## Brief
Your answer should be only the lines below from the one with "You are a computer-use" to the one with "Instruction: Select the", repeated exactly, ends included.

## Data supplied

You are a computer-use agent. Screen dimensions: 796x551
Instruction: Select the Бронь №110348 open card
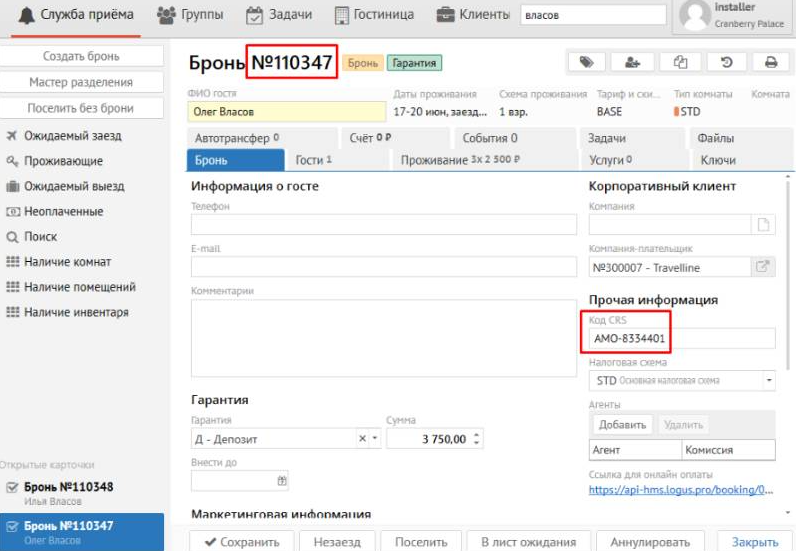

...

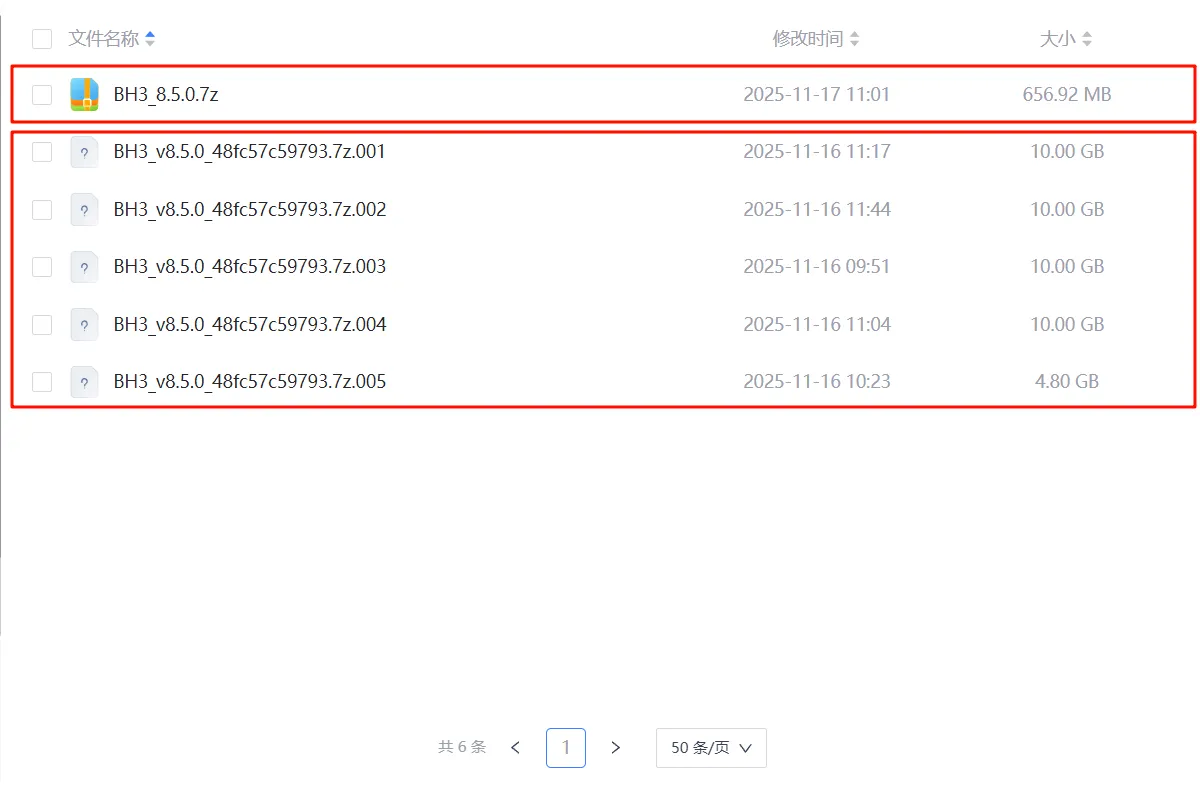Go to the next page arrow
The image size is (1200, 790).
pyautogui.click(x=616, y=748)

## Output for this task
You are a computer-use agent. Screen dimensions: 796x551
Instruction: Select the Бронь №110348 open card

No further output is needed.